Donc, quelle laïcité ? Charles Taylor et moi avons proposé de comprendre la laïcité comme étant constituée de valeurs et de modalités institutionnelles*. Les régimes de laïcité peuvent varier, mais tout État que l’on peut correctement qualifier de « laïque » doit être fondé sur deux grandes valeurs : le respect égal que l’État doit à tous les citoyens et la liberté de conscience et de religion de ces derniers.

D’abord, si l’État et les institutions publiques doivent être laïques, c’est pour qu’ils se donnent les moyens de traiter tous les citoyens de façon égale. Comme les citoyens des sociétés démocratiques et libérales adhèrent à une multiplicité de conceptions de ce qu’est une vie réussie, l’État doit chercher à être neutre en la matière.

L’État laïque ne doit être ni religieux ni antireligieux ; il doit être agnostique.

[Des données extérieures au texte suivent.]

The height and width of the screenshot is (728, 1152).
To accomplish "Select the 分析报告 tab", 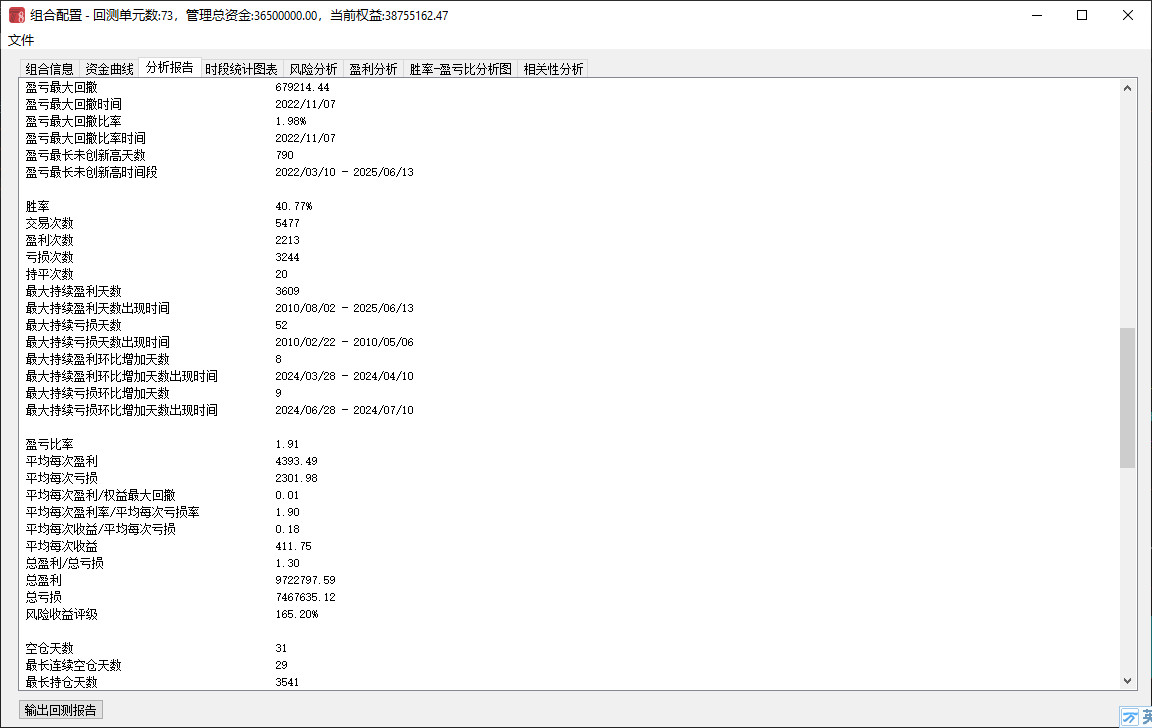I will (170, 68).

Ensuite, la laïcisation du pouvoir public a également pour finalité de favoriser l’exercice de la liberté de conscience et de religion des citoyens. Plutôt que de se voir comme le porteur de la vérité religieuse ou métaphysique, l’État laïque voit les citoyens comme des personnes autonomes libres de donner leurs propres réponses à la question du sens de la vie humaine.

Des valeurs fondamentales

La neutralité religieuse de l’État et la séparation entre les religions et l’État sont pour leur part des principes institutionnels dont la fonction est de permettre la réalisation des valeurs que sont le respect égal et la liberté de conscience. Dans les sociétés réelles, les principes de neutralité et de séparation ne sont jamais appliqués de façon intégrale, mais un État qui cherche à être juste doit tenter de les réaliser le mieux possible. C’est ce qui explique pourquoi tous ceux qui sont véritablement pour la laïcité au Québec considèrent que le crucifix accroché au-dessus du siège du président de l’Assemblée nationale devrait être retiré ou déplacé.

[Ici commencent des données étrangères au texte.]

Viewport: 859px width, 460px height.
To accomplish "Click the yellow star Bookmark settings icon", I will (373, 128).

Cette clarification conceptuelle ne règle pas tous nos problèmes, mais elle a au moins le mérite de révéler que d’invoquer la « laïcité » pour justifier des atteintes à la liberté de conscience et de religion ne va pas du tout de soi. Chaque intervention législative au nom de la laïcité doit être évaluée en fonction de sa capacité à harmoniser, autant que cela est possible, les deux valeurs fondamentales de la laïcité.

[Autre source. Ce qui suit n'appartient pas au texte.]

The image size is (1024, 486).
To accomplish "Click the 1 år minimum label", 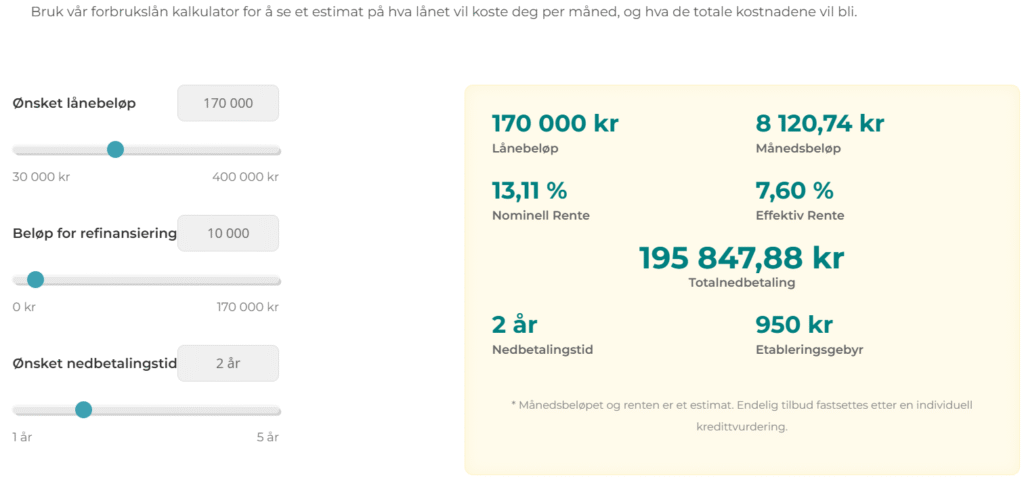I will [22, 437].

Par exemple, si l’on veut interdire à certains employés le port d’un signe religieux pendant qu’ils sont au travail – restreignant ainsi leur liberté de religion –, il faut expliquer pourquoi le respect égal dû aux autres citoyens ou la protection de leurs droits fondamentaux le justifie. J’y reviendrai, mais je n’ai jamais vu une démonstration convaincante de cela.

Comme si ce n’était pas suffisamment complexe, les expériences concrètes en matière de laïcité prennent forme dans des contextes historiques singuliers.

La France n’est qu’un modèle parmi d’autres ; un modèle nettement moins cohérent que ce que le laissent croire les allusions à la laïcité française dans nos débats. Si le port de signes religieux dits « ostentatoires » est interdit à l’école, la France finance davantage les écoles privées confessionnelles et compte sur un plus grand nombre de jours fériés coïncidant avec des fêtes religieuses que le Québec.

Finalement, les modèles réels de laïcité se conjuguent à différentes philosophies politiques. Un gouvernement conservateur risque fort de préférer une laïcité reconnaissant des privilèges à la majorité historique et restrictive pour les cultes minoritaires, comme le fait la « catho-laïcité ». Une philosophie républicaine suspicieuse à l’égard des religions voudra favoriser « l’émancipation » des citoyens par rapport à la religion, s’éloignant ainsi de la protection de la liberté de conscience et du devoir de neutralité évoqué plus haut. Un gouvernement libéral analysera l’impact des normes laïques sur les droits individuels, alors qu’un autre sensible au pluralisme de la société veillera à ce que la laïcité ne défavorise pas les membres de groupes culturels ou religieux minoritaires. L’idée n’est pas de laisser entendre que ces régimes de laïcité se valent, mais bien que la réalisation du principe de laïcité est toujours complexe.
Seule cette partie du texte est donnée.